→ **What you will do**:
Lines from the one containing "650x482 pixels." through the end of the material are to be retyped exactly; do not copy pictures.

→ **Material for this exercise**:
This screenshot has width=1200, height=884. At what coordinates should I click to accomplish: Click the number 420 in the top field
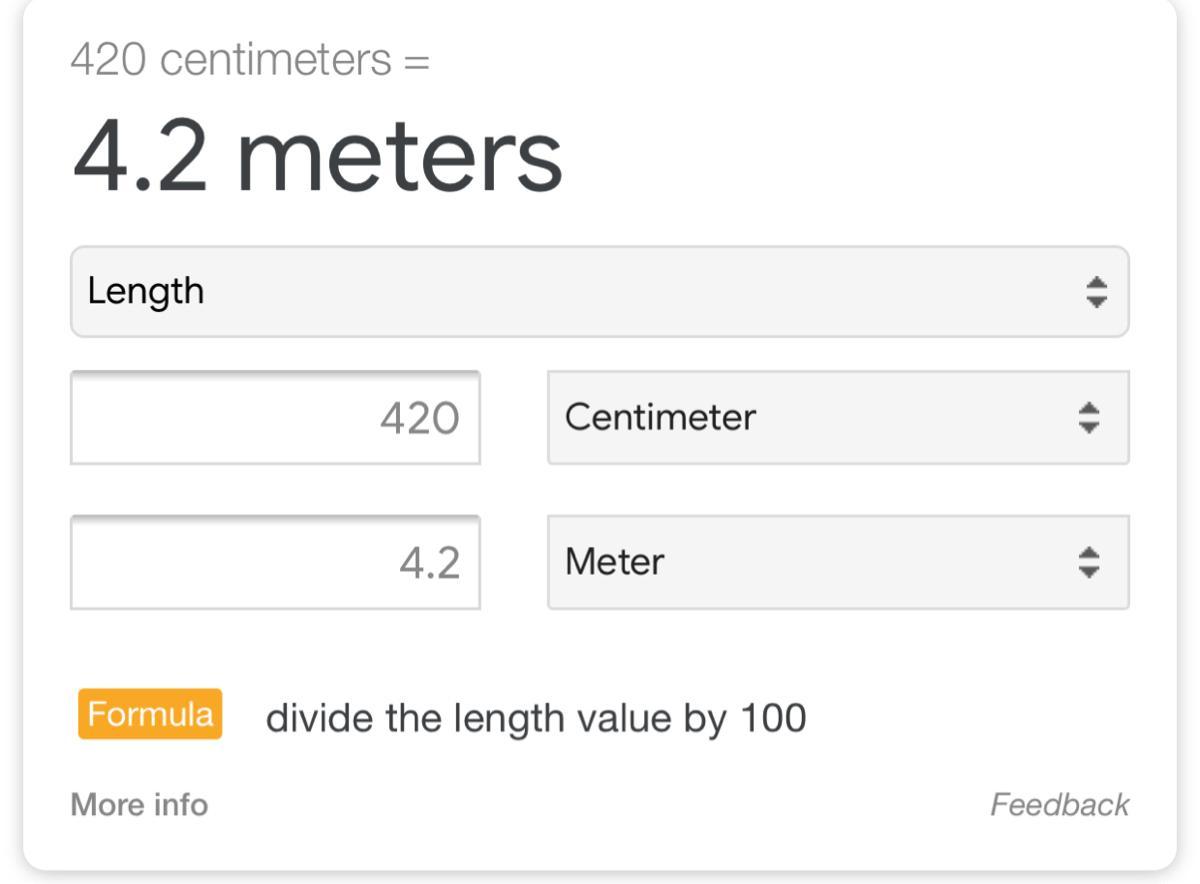pyautogui.click(x=419, y=418)
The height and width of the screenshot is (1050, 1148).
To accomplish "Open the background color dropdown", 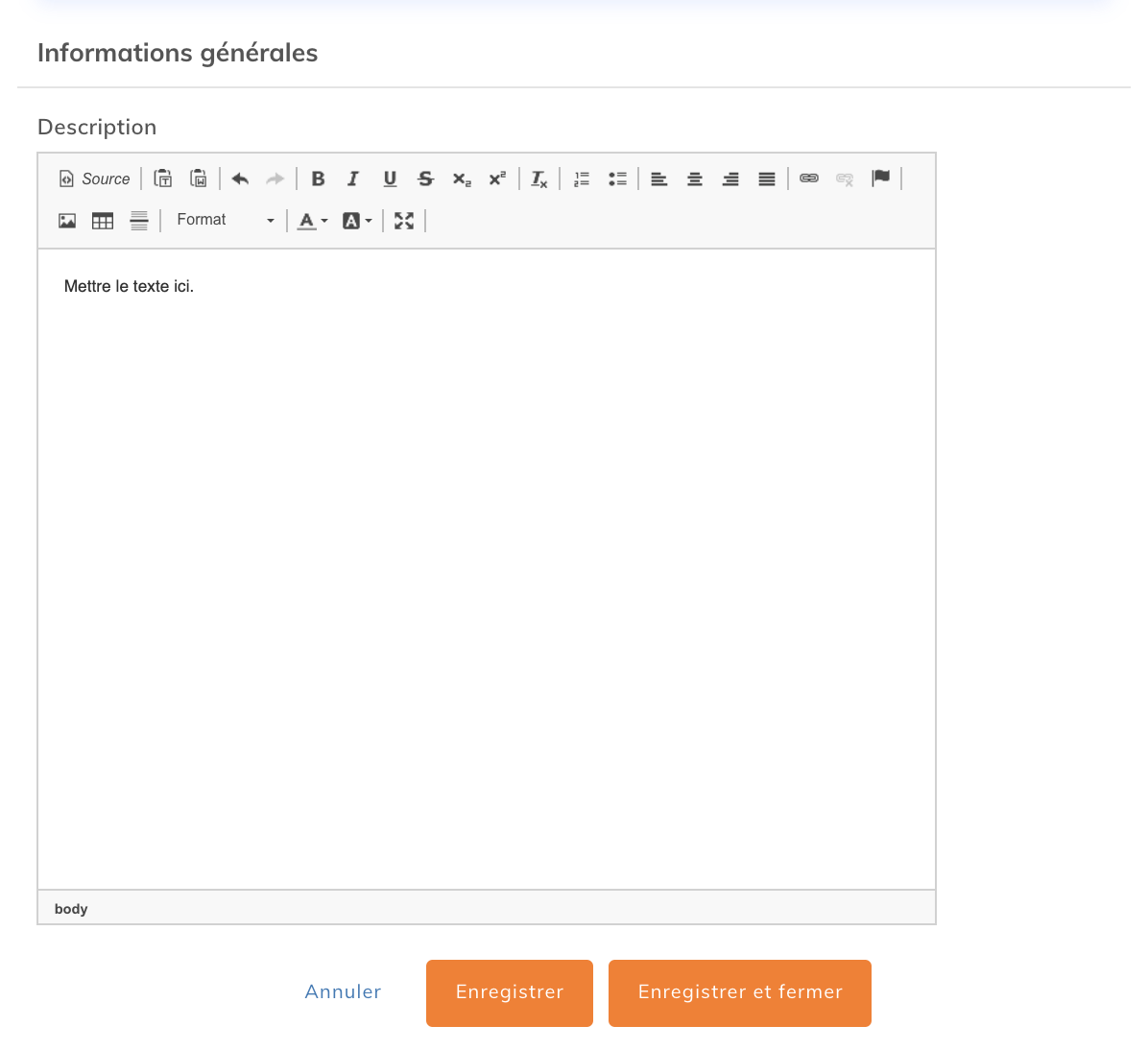I will (x=357, y=221).
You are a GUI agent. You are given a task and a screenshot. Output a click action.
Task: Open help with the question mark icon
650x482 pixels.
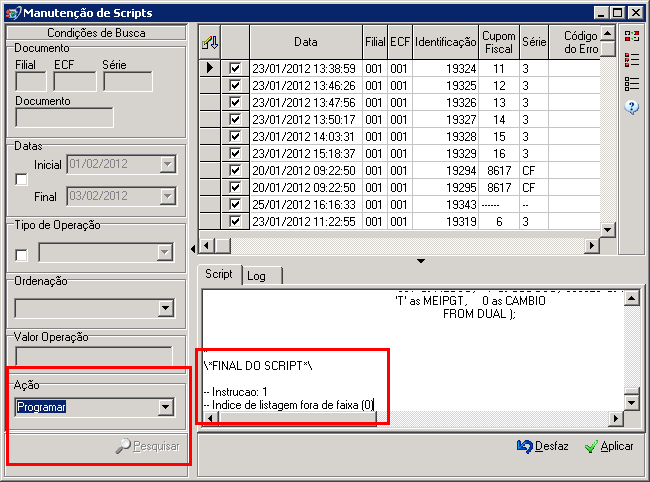pos(631,108)
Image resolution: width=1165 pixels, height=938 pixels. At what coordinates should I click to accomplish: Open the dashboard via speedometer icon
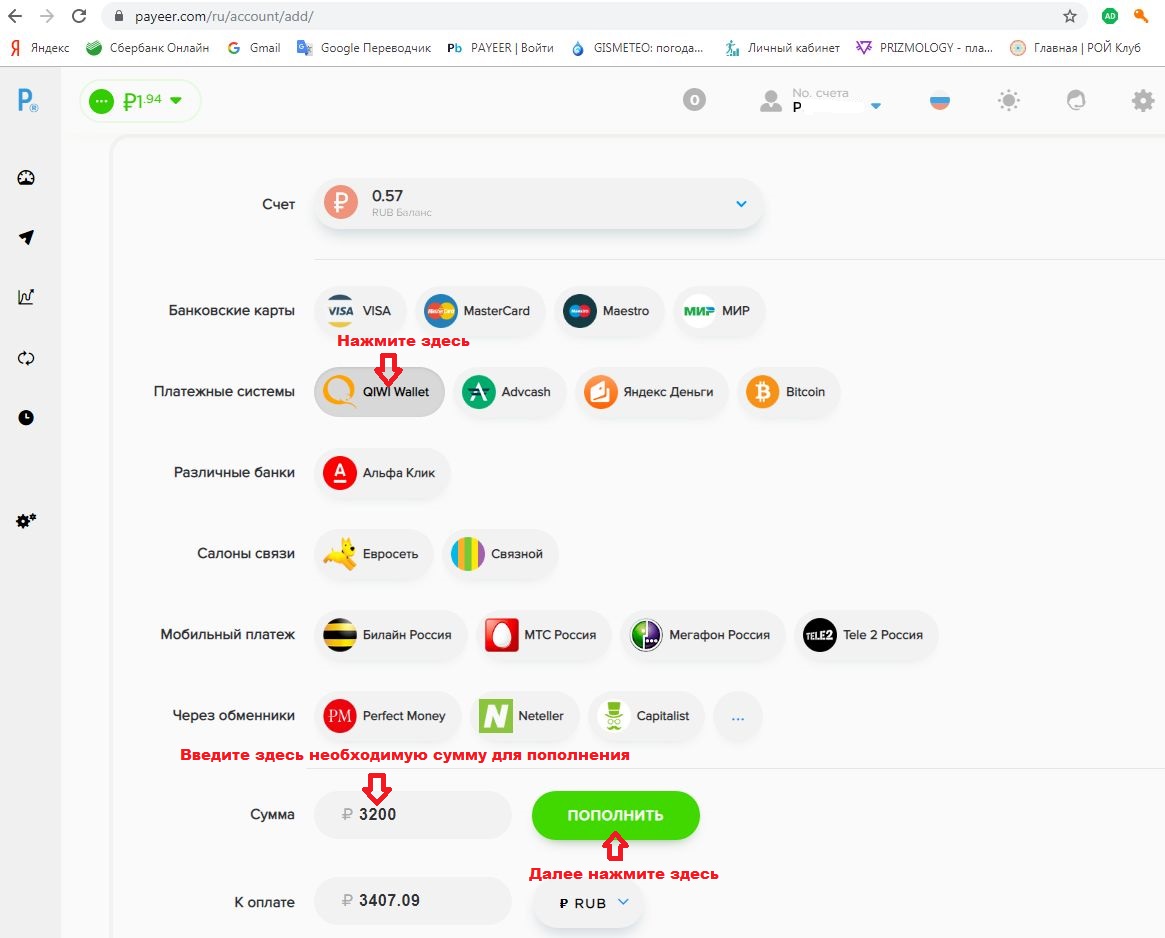[25, 177]
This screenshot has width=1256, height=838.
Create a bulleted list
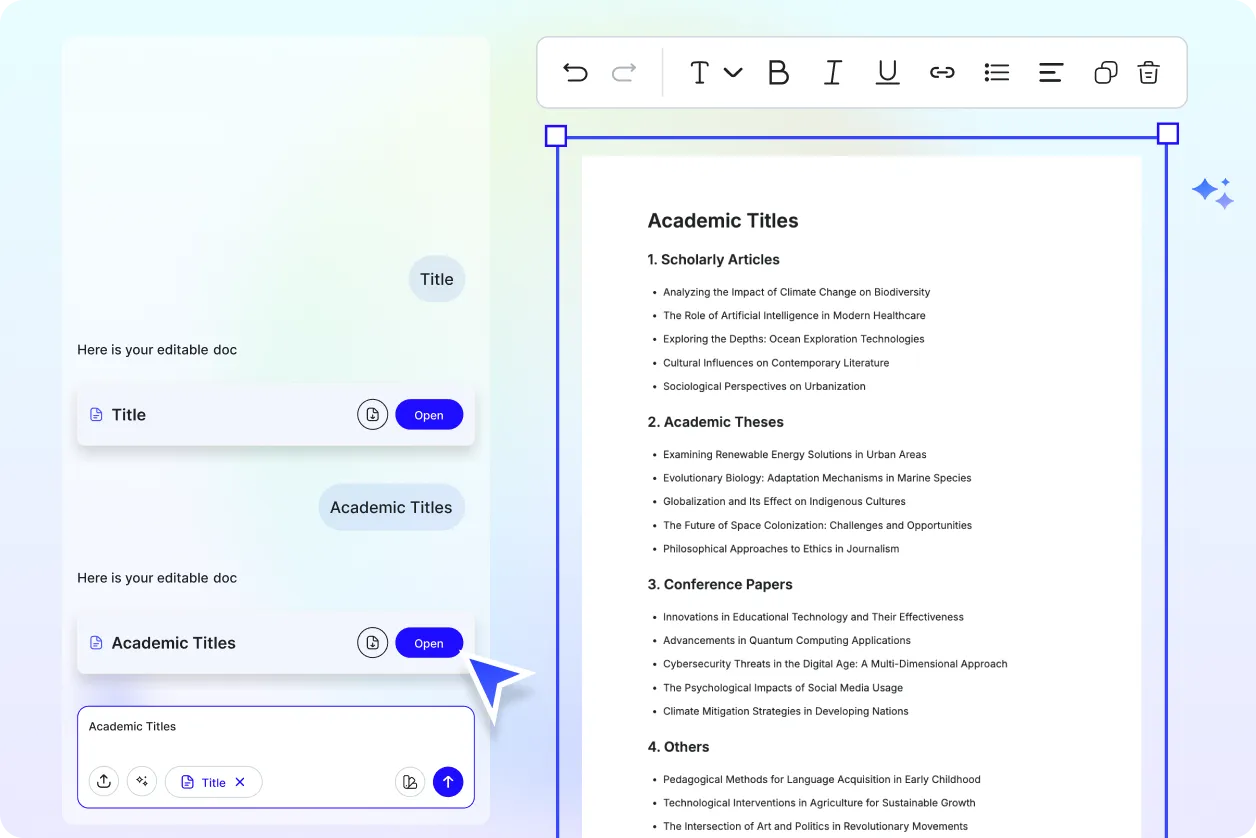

→ **Solution below**:
650x482 pixels.
pos(631,108)
Image resolution: width=1165 pixels, height=938 pixels. At what coordinates should I click to accomplish: Open the dashboard via speedometer icon
[25, 177]
This screenshot has width=1256, height=838.
Create a bulleted list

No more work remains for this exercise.